Record extracts:
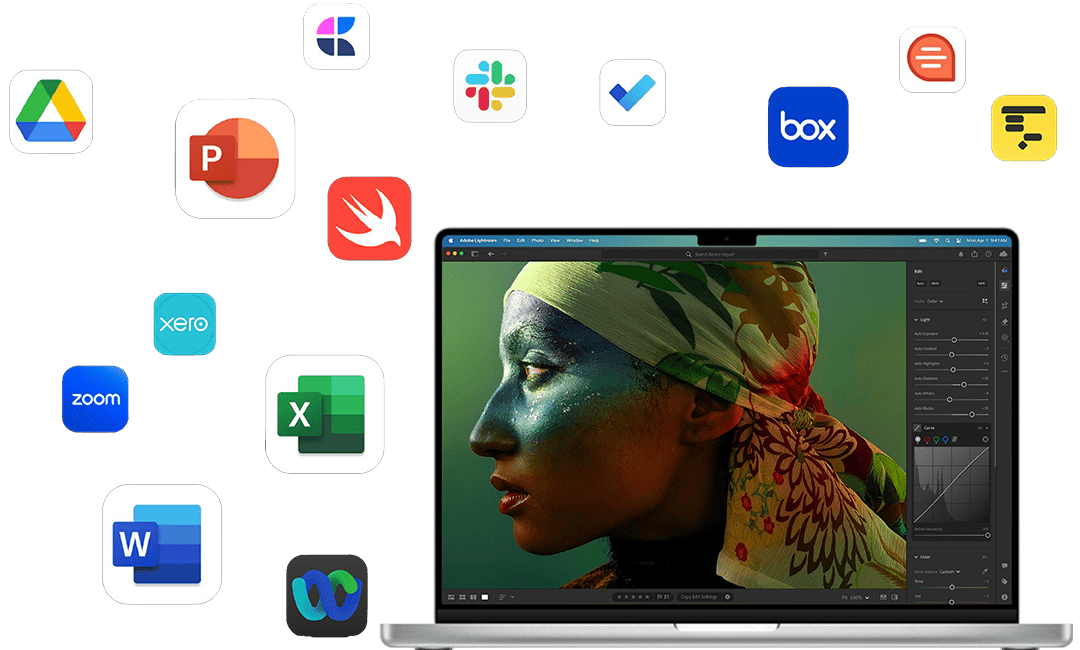This screenshot has width=1080, height=650.
Task: Click the Microsoft PowerPoint app icon
Action: (x=235, y=158)
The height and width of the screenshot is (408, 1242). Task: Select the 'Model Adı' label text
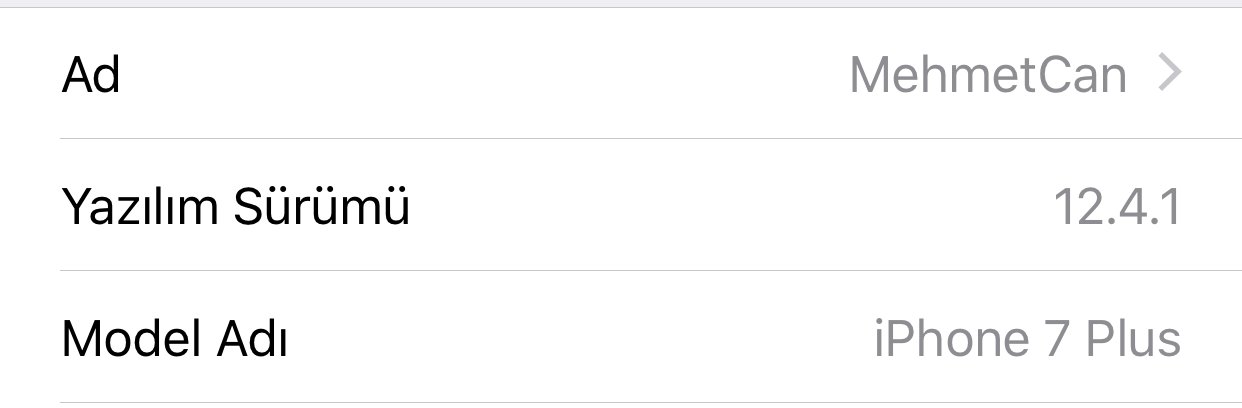[175, 340]
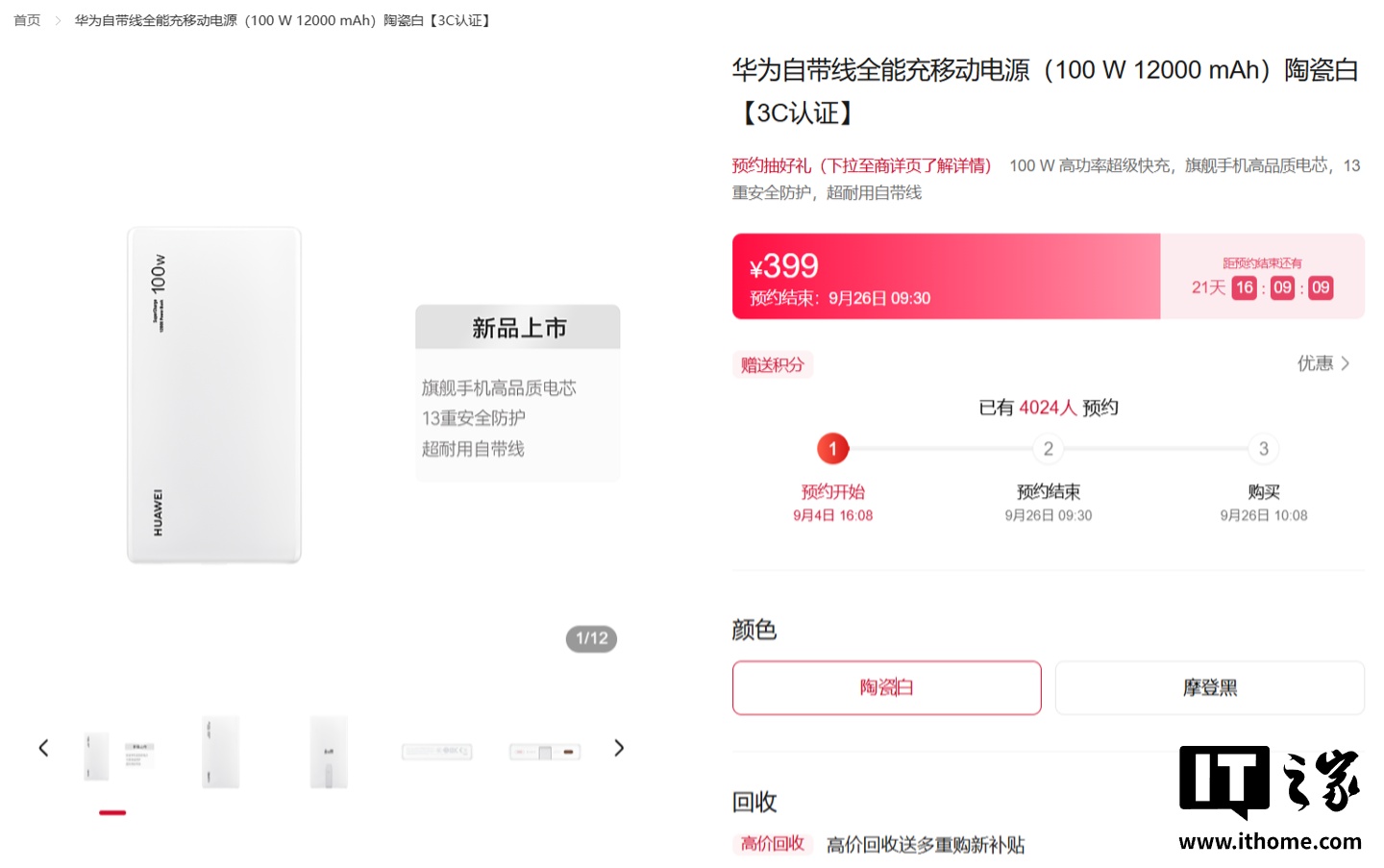Select the third thumbnail with cable
The height and width of the screenshot is (868, 1384).
329,753
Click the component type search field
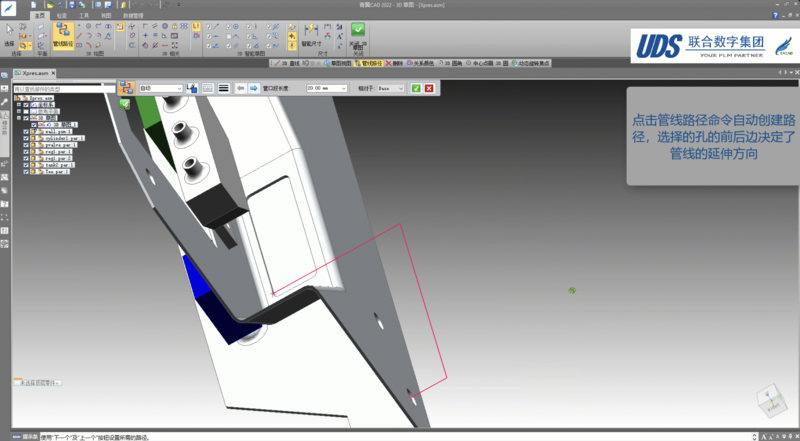This screenshot has width=800, height=441. [62, 88]
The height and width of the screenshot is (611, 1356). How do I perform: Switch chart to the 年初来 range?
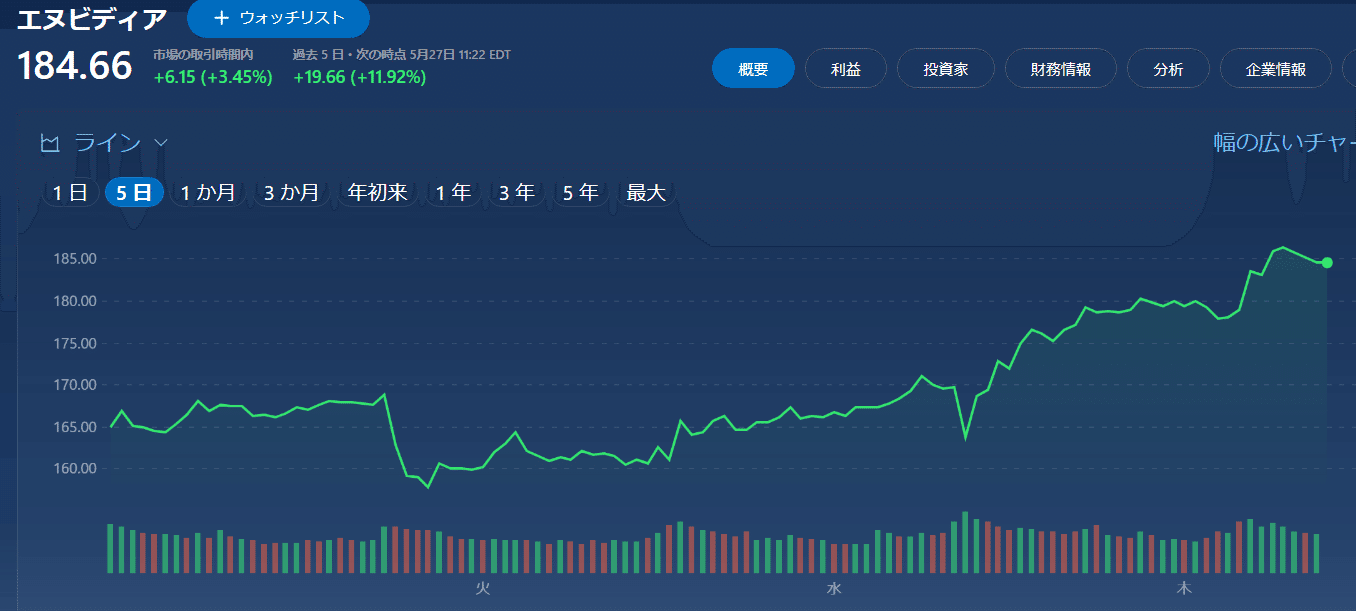pos(377,193)
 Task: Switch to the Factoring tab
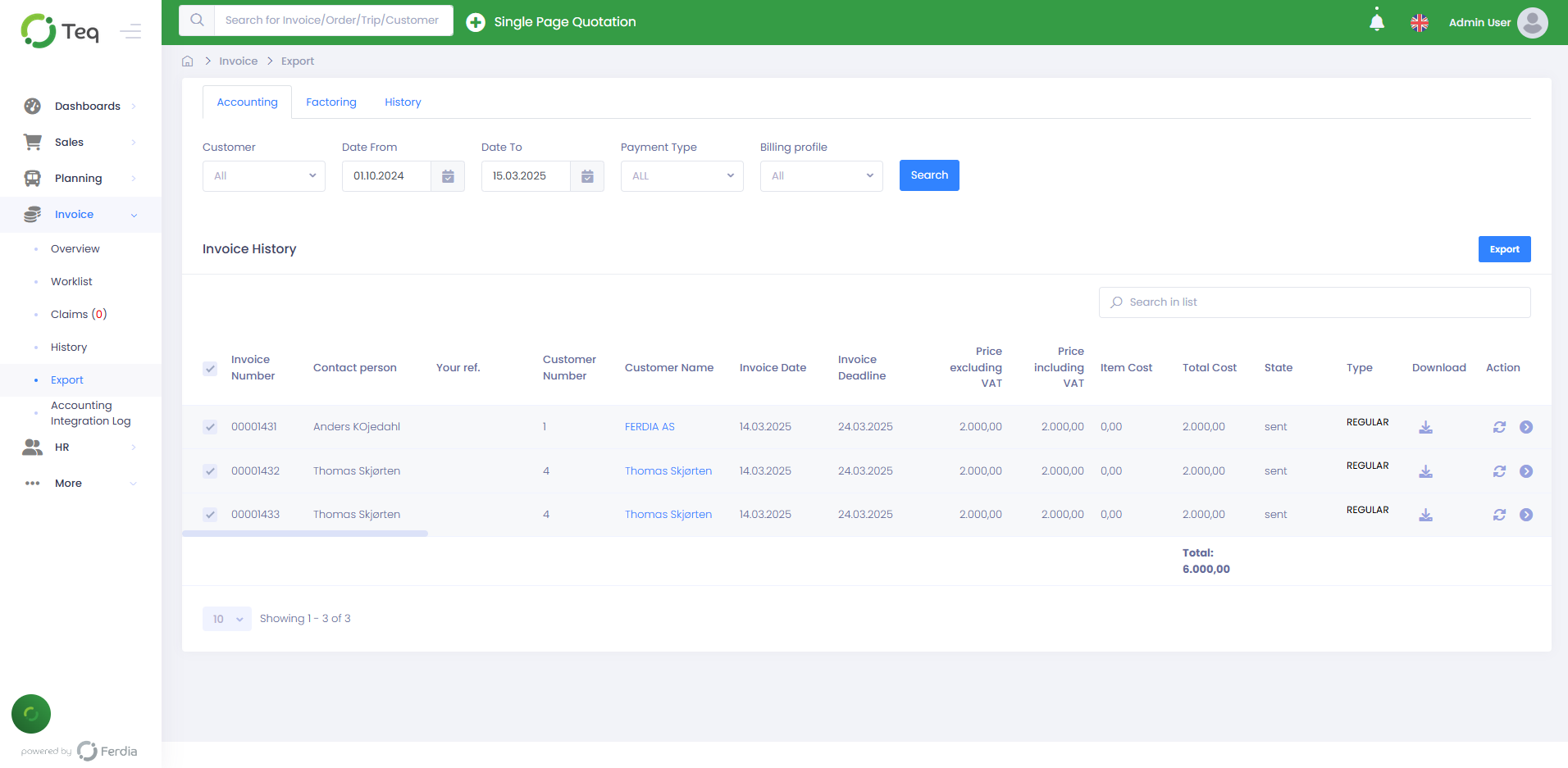331,102
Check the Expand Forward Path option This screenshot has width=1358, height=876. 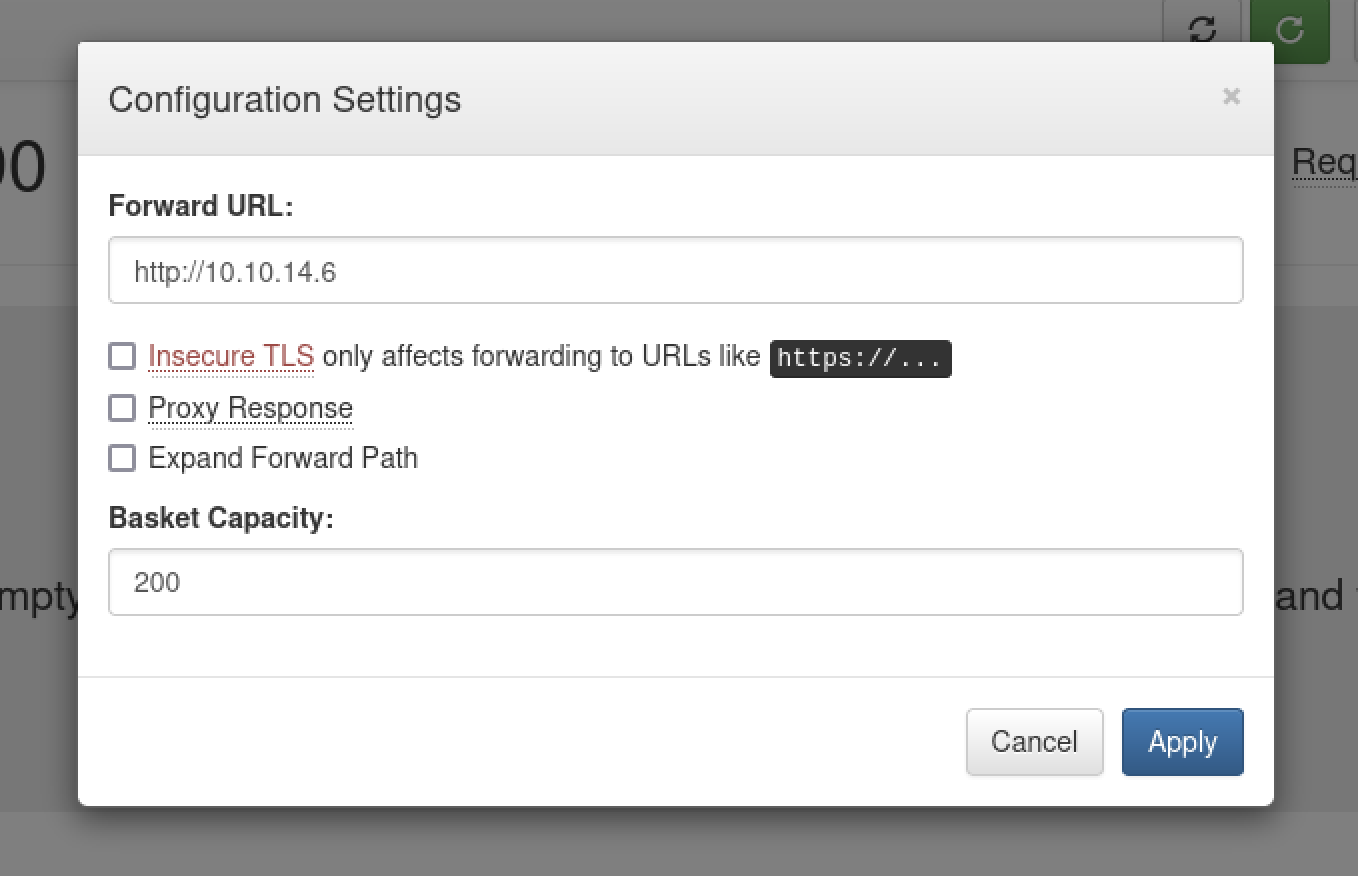122,458
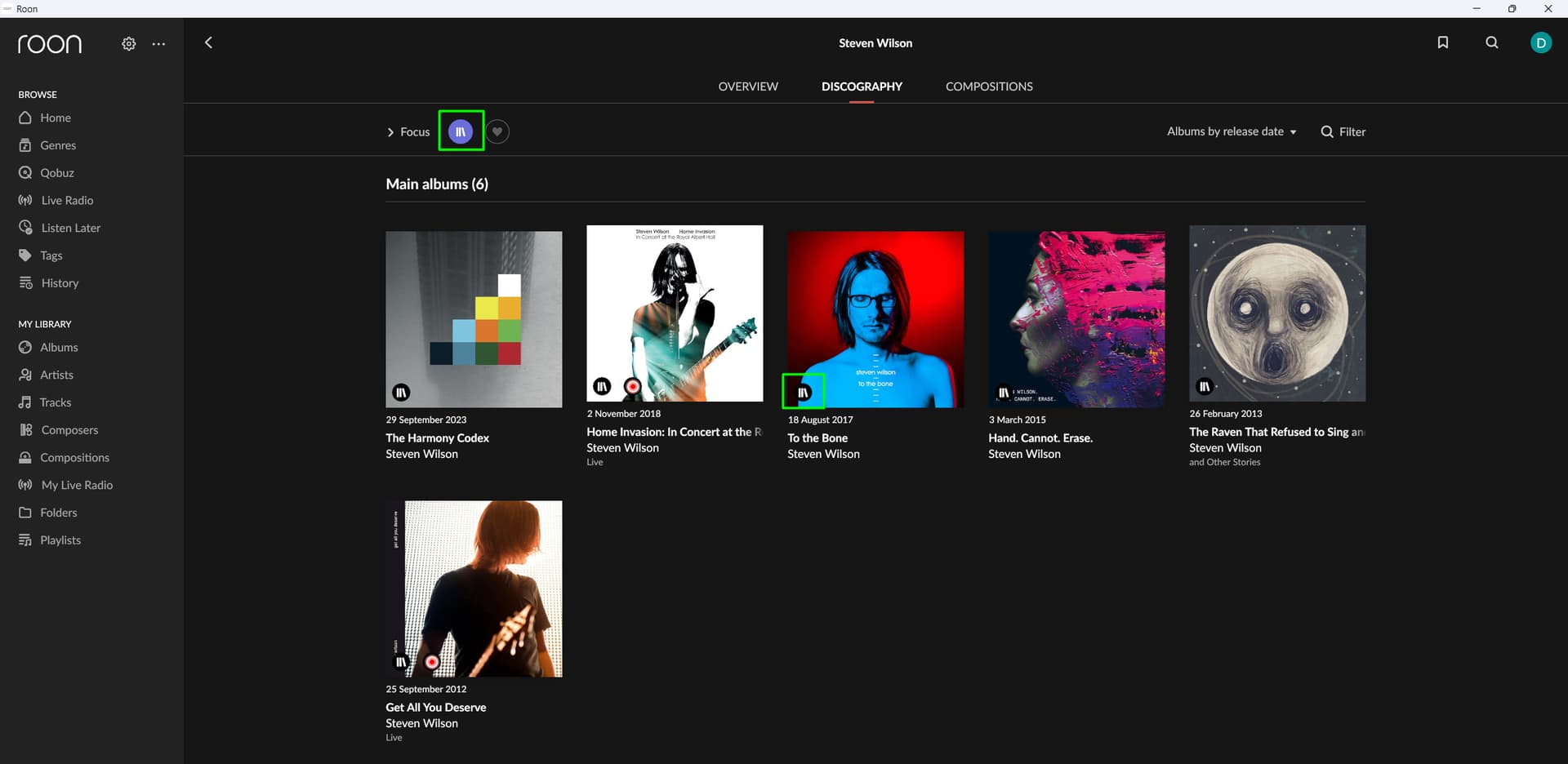This screenshot has height=764, width=1568.
Task: Switch to the Compositions tab
Action: pyautogui.click(x=988, y=87)
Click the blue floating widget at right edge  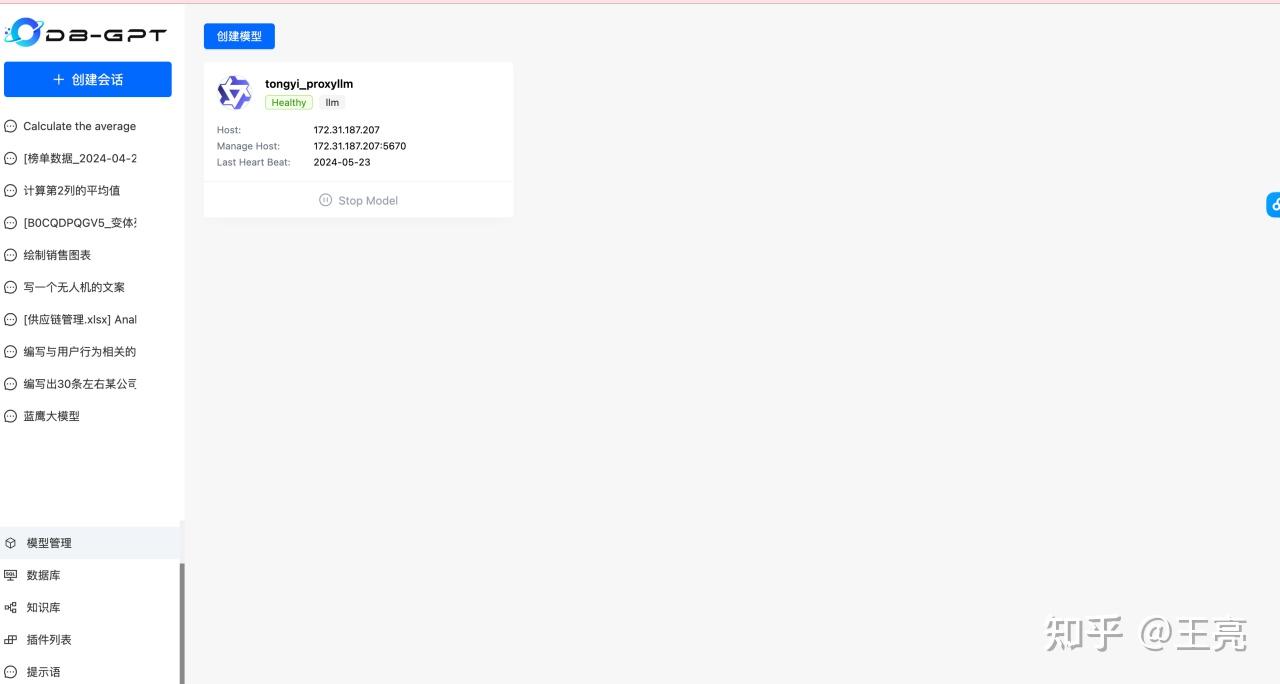coord(1273,204)
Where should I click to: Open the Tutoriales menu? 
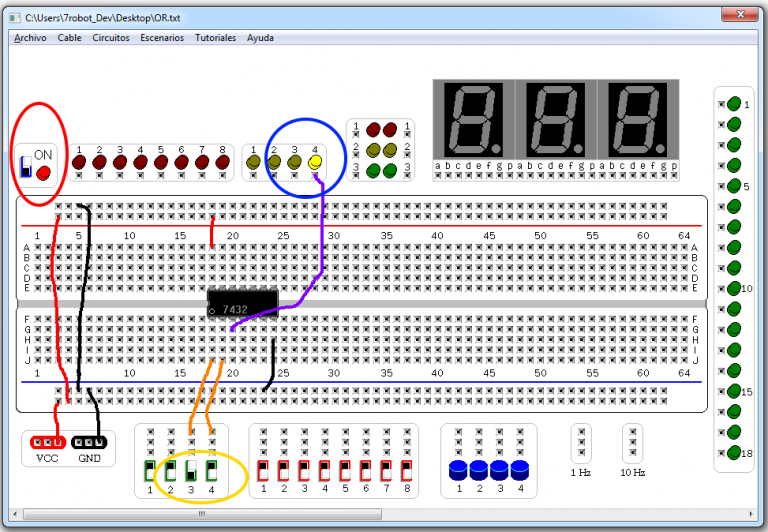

Your goal: Reproduce the records starting at the first line and ending at the line containing "This screenshot has width=800, height=441.", with "search field" swapped for "input box" and nothing else changed. Omit the pictures.

Output below:
This screenshot has width=1080, height=650.
Task: Click the Microsoft PowerPoint app icon
Action: (x=235, y=158)
The height and width of the screenshot is (408, 1242). Task: Select the 'Model Adı' label text
[175, 340]
Select the third thumbnail with cable
The height and width of the screenshot is (868, 1384).
329,753
Click the component type input box
This screenshot has width=800, height=441. [62, 88]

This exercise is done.